- [Aufgaben und Übungen]:
1. Geben Sie aus dem Text über den Widerstand gegen Hartz den Abschnitt unverändert wieder, der bei „Langzeitarbeitslose werden zu“ beginnt und bei „Gruppen Einspruch erhoben.“ endet.
2. Seit wann liegt der Hartz-Bericht laut dem Text über den Widerstand gegen Hartz vor?

- [Vorliegender Text]:
Sägen am Masterplan

Widerstand gegen Hartz Während die Regierung hektisch an der Umsetzung der Hartz-Pläne bastelt, formiert sich bundesweit Widerstand

Langzeitarbeitslose werden zu Arbeitsberatern für Kurzzeitarbeitslose ausgebildet oder umgekehrt. Was an Stütze gestrichen wird, wird sinnvoll in Kontrollmaßnahmen und Subventionierung von Pseudojobs gesetzt. So wird die Illusion einer effizienten Wirtschaftspolitik aufrechterhalten. Eine gelungene Inszenierung." Diese Sätze, mit denen der "glückliche Arbeitslose" Guillaume Paoli vor ein paar Jahren die Maschinerie der Arbeitsmarktpolitik beschrieb, klingen wie eine realsatirische Vorschau auf den Hartz-Bericht. Während die Regierung eifrig und hektisch an der Umsetzung des Konzepts arbeitet und die Vorlage nun im Vermittlungsausschuss verweilt, formiert sich Widerstand. Reichlich spät - schon seit August liegt der Hartz-Bericht vor -, dafür aber deutlich vernehmbar haben verschiedene gesellschaftliche Gruppen Einspruch erhoben.

- [Datenblock]:

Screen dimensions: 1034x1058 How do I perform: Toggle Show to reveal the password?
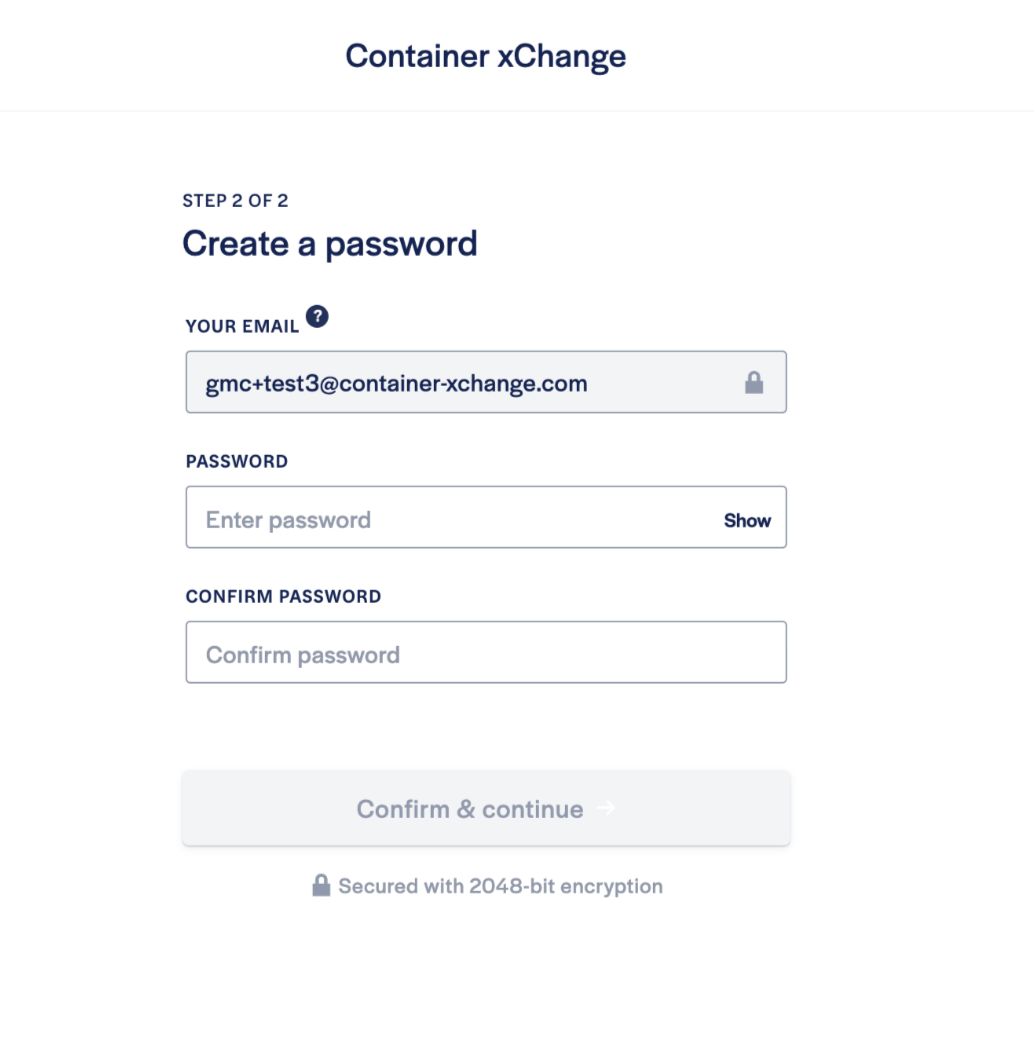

- [Lösungen]:
1.
Langzeitarbeitslose werden zu Arbeitsberatern für Kurzzeitarbeitslose ausgebildet oder umgekehrt. Was an Stütze gestrichen wird, wird sinnvoll in Kontrollmaßnahmen und Subventionierung von Pseudojobs gesetzt. So wird die Illusion einer effizienten Wirtschaftspolitik aufrechterhalten. Eine gelungene Inszenierung." Diese Sätze, mit denen der "glückliche Arbeitslose" Guillaume Paoli vor ein paar Jahren die Maschinerie der Arbeitsmarktpolitik beschrieb, klingen wie eine realsatirische Vorschau auf den Hartz-Bericht. Während die Regierung eifrig und hektisch an der Umsetzung des Konzepts arbeitet und die Vorlage nun im Vermittlungsausschuss verweilt, formiert sich Widerstand. Reichlich spät - schon seit August liegt der Hartz-Bericht vor -, dafür aber deutlich vernehmbar haben verschiedene gesellschaftliche Gruppen Einspruch erhoben.

2. Seit August.